Kafamın bulanıklığı, yukarıda yazdıklarımı net bir sonuca bağlayabilememi engelliyor. Emin olduğum bir şey var; “Gezi Parkı” vs “Hükümet & Devlet” kutuplaşmasında hiçbir taraf tamamen beyaz veya siyah değil. Bu kadar basite indirgenen sınıflandırmalar, polise sapan ile taş atan kendini bilmezler ile 14 gün boyunca attığı sloganlarda ağzına küfür dahi almamış insanları, “insanlar artık bizden nefret ediyor yahu” diye üzüntüyle arkadaşına dert yanan polis ile biber gazı yemekten ve dayaktan bayılmış şekilde yerde yatan adamın kafasına sopa ile vuran ruh sağlığı bozuk sivil polisi aynı kefeye koyuyor. Bu sınıflandırmalar yanlış. Dolayısıyla, bu sınıflandırmalar üzerine inşa edilen kutuplaşmalar da çözüm hedefi için sonuçsuz kalmaya mahkum. Protestocular “Siz bizi yok yere dövdünüz!” derken, polis de “Siz de bize molotof kokteyli attınız!” dediğinde, her iki tarafta doğru söylemiş ve fakat çözüm imkansız hale gelmiş oluyor. İşi kimin kaç tane gösteriyici hastanelik ettiği veya kaç tane cam kırdığı üzerinden rakamsal bir yarışa çevirmek ancak kitleleri gaza getirmek isteyenlerin ekmeğine yağ sürüyor.
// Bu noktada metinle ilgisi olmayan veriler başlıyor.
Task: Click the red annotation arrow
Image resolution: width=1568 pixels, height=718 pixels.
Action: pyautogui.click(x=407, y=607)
İçinde bulunduğumuz durumdaki gri alanların çokluğu “doğru” ve “adil” olanı değerlendirmeyi herkes için zorlaştırıyor. Makul gördüğüm ve beklentim, bu gibi zor bir süreçte elinde devlet gücünü ve organizasyon kabiliyetini bulunduran hükümetin öncelikli olarak yapıcı adımlar atmasıdır. Devlet yetkililerinin vereceği bir talimat ile polisin aşırı güç ve kitleleri tahrik eden biber gazını bol keseden kullanımının önüne geçilmesini beklemek, bana protestocuların -bıçaklanma riskine rağmen- polise taş atan kişileri zorla engellemelerini beklemekten daha makul geliyor.
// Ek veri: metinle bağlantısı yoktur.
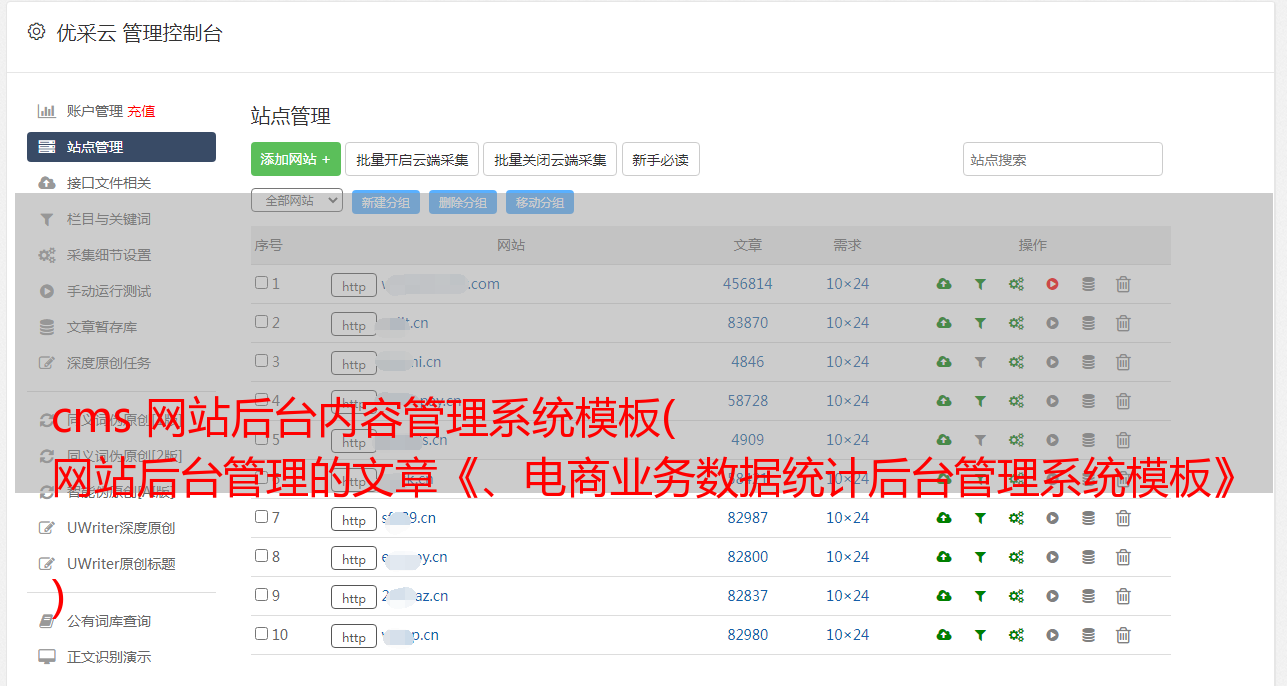Click the database stack icon in row 9
The width and height of the screenshot is (1287, 686).
coord(1088,596)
Bu yazdıklarım bağlamında ve işin sokak dışındaki mecralarında sergilediği yapıcılıktan uzak yaklaşımları sebebiyle, ben olayların geldiği tatsız noktanın öncelikli sorumlusu olarak hükümeti görüyorum. Gezi Parkı olayları ile başlayan ve tüm Türkiye’de yankı bulan bu sürecin çözümü için hükümet geri adım atmalı ve halk ile inatlaşmayı bırakmalıdır. Sesini yükselten kesimlere pazarlık usulü adım adım taviz vermeyi değil; onları samimiyetle dinlemeyi, anlamayı ve beklentilerini ciddiyet ile dikkate almayı tercih etmelidir.